1) -----------------
CTM |Identity Matrix| =>
2) -----------------
CTM |Identity Matrix|
-----------------
|Identity Matrix| =>
3) -----------------
CTM |I * Translate |
-----------------
|Identity Matrix| =>
4) -----------------
CTM |I*T * Scale |
-----------------
|Identity Matrix|
- "So, push says that we're getting ready to transform things; it creates a fresh copy of the current state for us to work with, so that when we pop, the stack goes back to the original state!"
- A quick side-note: Professor Turk likes giving matrix stack traces/drawing the matrix stack as exam problems, so be aware!
- So, there are 3 big uses for a matrix stack:
1) Changing the coordinate system we're using
2) Instantiation (object re-use, basically)

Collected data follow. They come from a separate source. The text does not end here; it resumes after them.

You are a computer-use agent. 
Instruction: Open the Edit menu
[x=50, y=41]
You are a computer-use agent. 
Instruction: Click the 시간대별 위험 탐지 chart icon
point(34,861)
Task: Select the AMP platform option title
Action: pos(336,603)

3) Hierarchy creation (i.e. objects composed of sub-objects)
- ...this is what our next example illustrates:
- Let's say we want to draw a stick figure with OpenGL, with a torso, two arms, a hand for each arm, and two fingers for each hand
- You can view this as a dependency tree, where our overall "stick figure" object is the parent of the torso, the torso is the parent of 2 arms, each of which is the parent of a hand, each of which is the parent of 2 fingers
- "The source code for this is given in the handout/on Canvas, so make sure you look at that!"
- Here, we have a "square" command that just draws a box centered at the origin - but by using the matrix stack, we can translate, scale, and rotate this square to draw all of our stick figure's components!
- And since the matrix stack is persistent, we can then push, say, a rotation on the stack, then call a "drawHand()" method, and all of its drawing methods will be rotated accordingly!
- So, we can rotate the whole component thanks to the MS without having to change our original methods!
- e.g.:
void drawHand() {
pushMatrix();
rotate(PI/4.0);
scale(1.0, 0.25);
translate(1.0, 0.0);
drawBox();
popMatrix();
}
- Okay, we'll finish this example (and keep pushing on) on Wednesday.